I only know this because I was listening to the classic rock station on the drive home tonight, and the deejay was playing a set of Stevie Ray Vaughan, followed by an excruciatingly boring outro that tried to draw parallels between his death and Buddy Holly's, but only succeeded in making me want to run my car into a telephone pole.
Honestly, reading from the original NTSB accident investigation report from the helicopter crash would have been more appealing.
Anyway, I've always remembered that he died in August of 1990. This is because the summer of 1990...
(Hrm. Just a moment. I must be losing my memory. 1990 was my freshman/sophomore summer, but I could have sworn he died the summer before I started college, which was also the summer I was working at the B. Dalton's Booksellers at Menlo Park Mall -- before they rebuilt it, all fancy-like. It was also the summer I crashed my Mom's -- later to be my -- car into the Exit 135 traffic circle during a light summer drizzle.

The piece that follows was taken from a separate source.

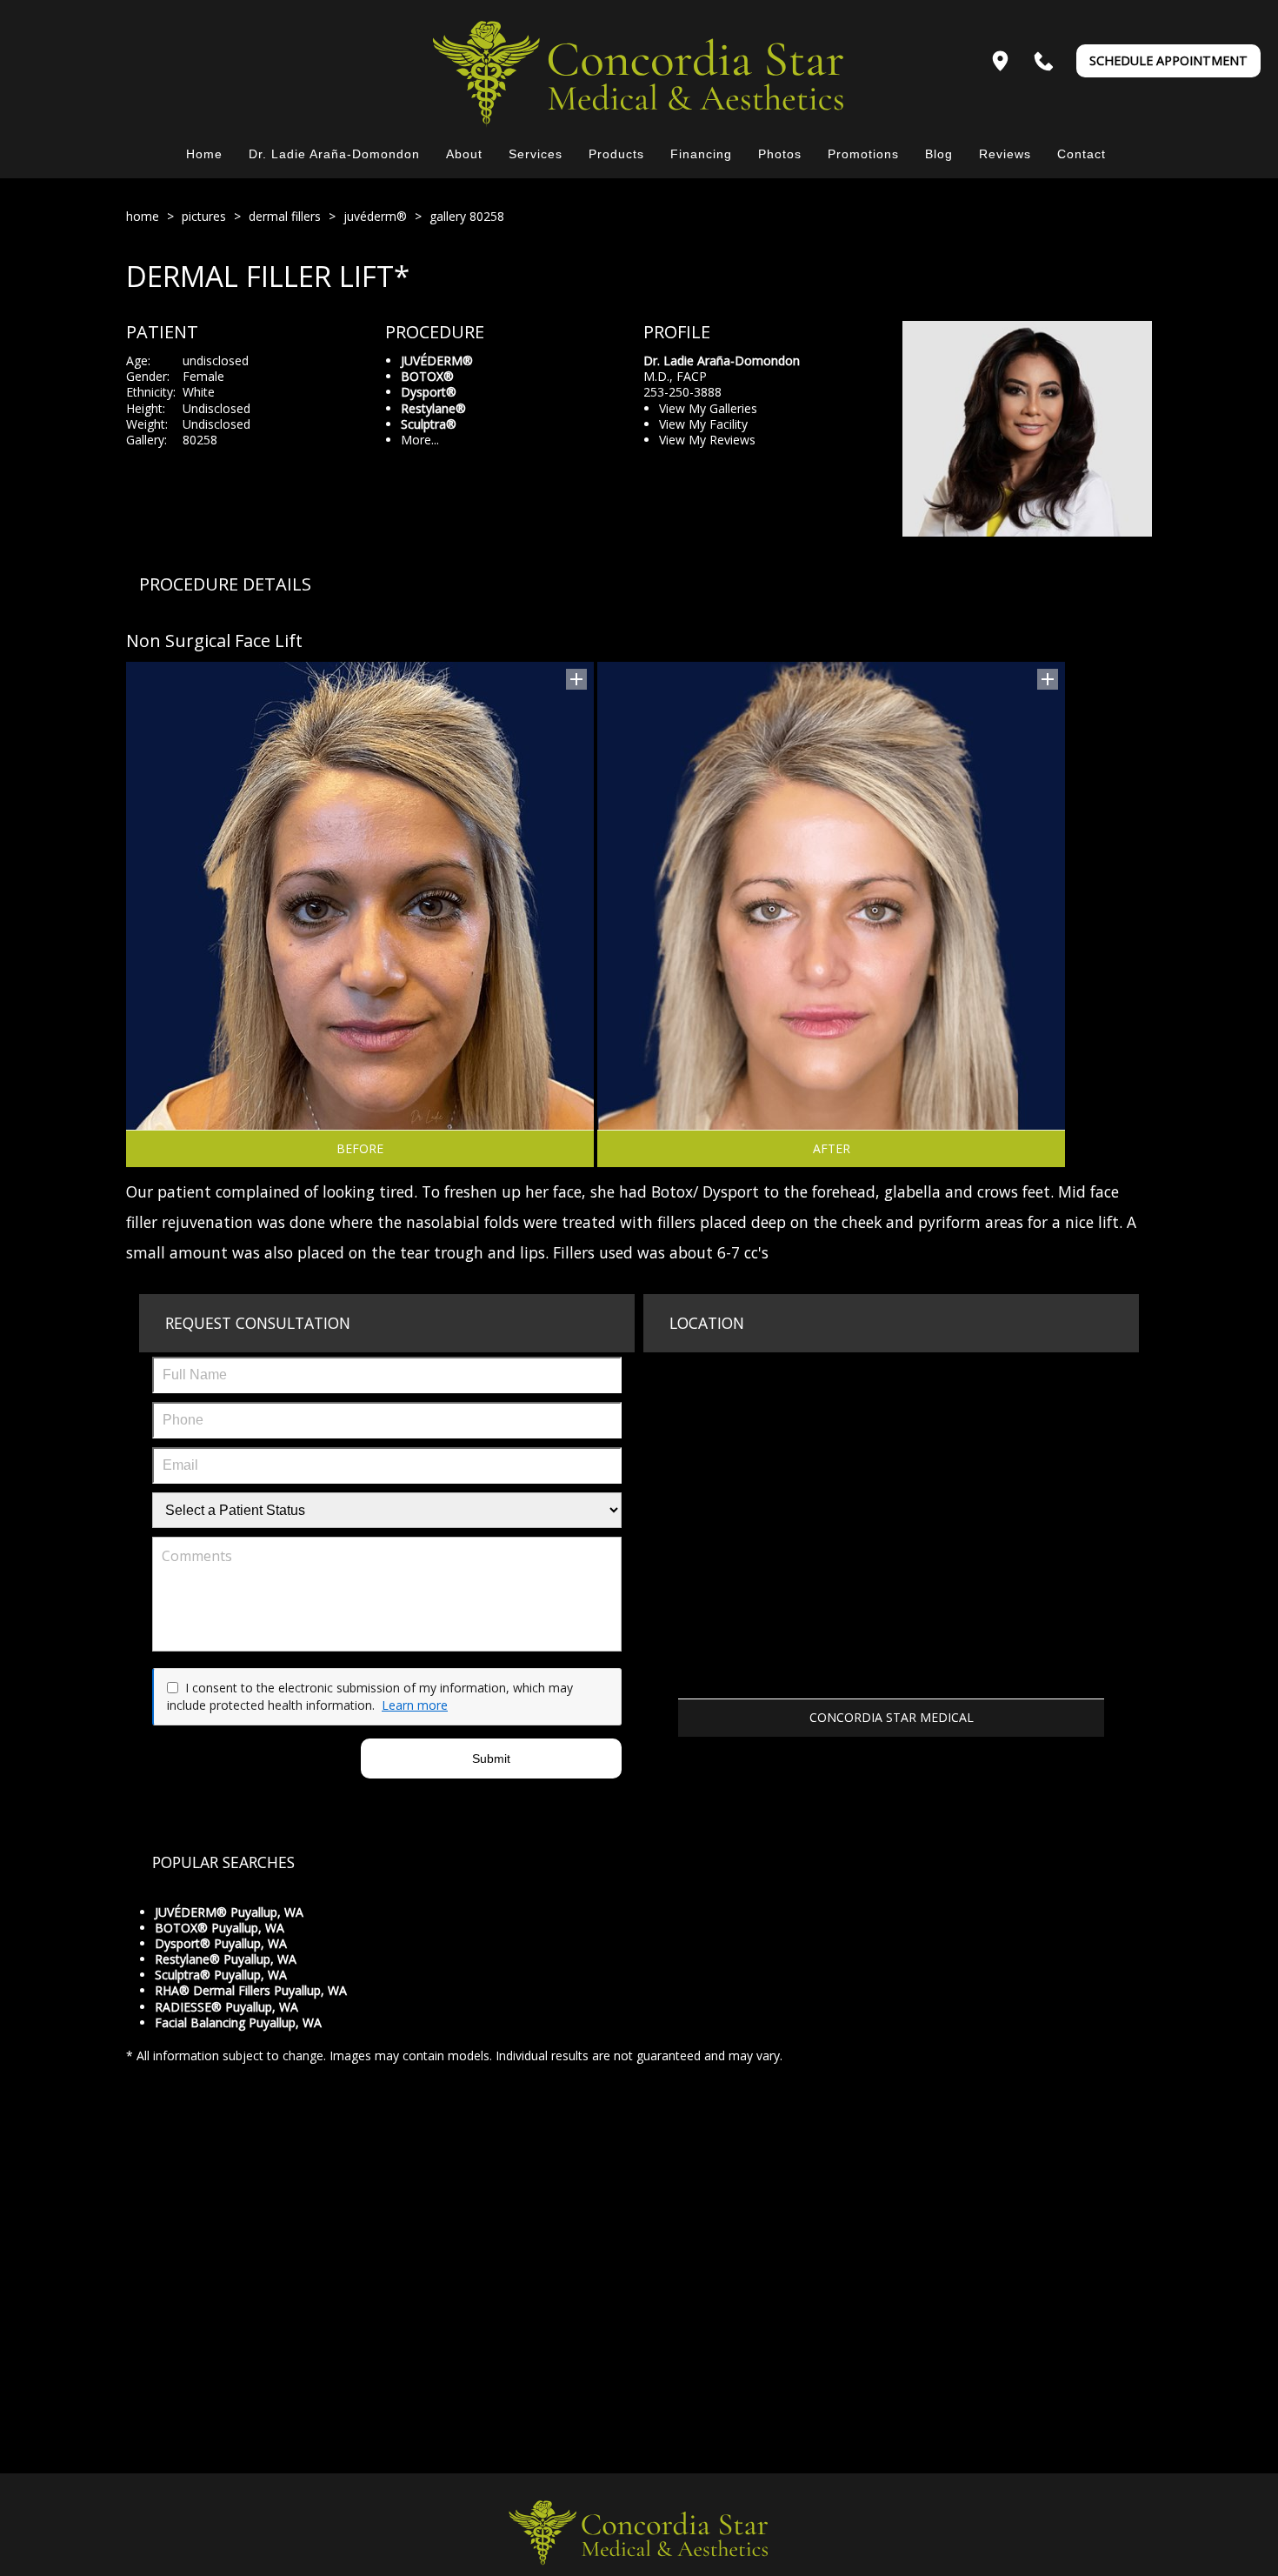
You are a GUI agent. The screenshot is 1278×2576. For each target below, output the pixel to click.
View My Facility (703, 424)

Now that I do some thinking and a little research, I realize that I am completely wrong. I guess I always associated all things SRV with that summer, because that's when In Step came out. Which I owned -- on cassette, of course. The malleability and fallibility of memory, I guess.)

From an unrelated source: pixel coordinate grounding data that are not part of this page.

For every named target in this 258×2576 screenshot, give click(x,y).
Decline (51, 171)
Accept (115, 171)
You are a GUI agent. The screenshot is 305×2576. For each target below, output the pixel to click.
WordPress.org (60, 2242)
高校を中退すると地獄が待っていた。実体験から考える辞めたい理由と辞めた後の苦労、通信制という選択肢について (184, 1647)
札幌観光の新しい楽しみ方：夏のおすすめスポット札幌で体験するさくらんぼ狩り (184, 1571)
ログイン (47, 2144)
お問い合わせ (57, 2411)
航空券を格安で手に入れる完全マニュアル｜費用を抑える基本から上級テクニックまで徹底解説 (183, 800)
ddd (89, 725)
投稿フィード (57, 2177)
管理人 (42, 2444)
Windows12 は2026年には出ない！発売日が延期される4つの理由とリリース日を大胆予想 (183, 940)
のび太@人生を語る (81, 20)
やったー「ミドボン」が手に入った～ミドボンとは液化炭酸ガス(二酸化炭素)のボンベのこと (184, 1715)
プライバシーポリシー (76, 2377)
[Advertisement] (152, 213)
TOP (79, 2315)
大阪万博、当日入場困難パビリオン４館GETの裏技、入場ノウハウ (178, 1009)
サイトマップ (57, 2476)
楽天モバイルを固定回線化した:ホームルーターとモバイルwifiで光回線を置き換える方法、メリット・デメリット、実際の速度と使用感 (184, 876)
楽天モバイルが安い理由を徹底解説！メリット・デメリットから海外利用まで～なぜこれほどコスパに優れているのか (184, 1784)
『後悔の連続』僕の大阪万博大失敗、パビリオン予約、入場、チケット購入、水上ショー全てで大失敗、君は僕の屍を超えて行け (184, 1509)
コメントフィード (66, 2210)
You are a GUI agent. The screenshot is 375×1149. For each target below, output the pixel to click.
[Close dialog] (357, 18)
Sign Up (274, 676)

Whatever else I was doing that summer, I had the theoretical opportunity in July to go see Stevie Ray Vaughan play at the Garden State Arts Center (it now has some hideously corporate name), which was barely a half hour away.
For whatever reason, I said, nah, I'll catch him some other time. I probably had a unbreakable prior commitment to furious masturbation or something.
The next month, of course, he was dead.
I'm not sure if there's a deeper moral of the story, other than to say: If you get a chance to see a good show, go.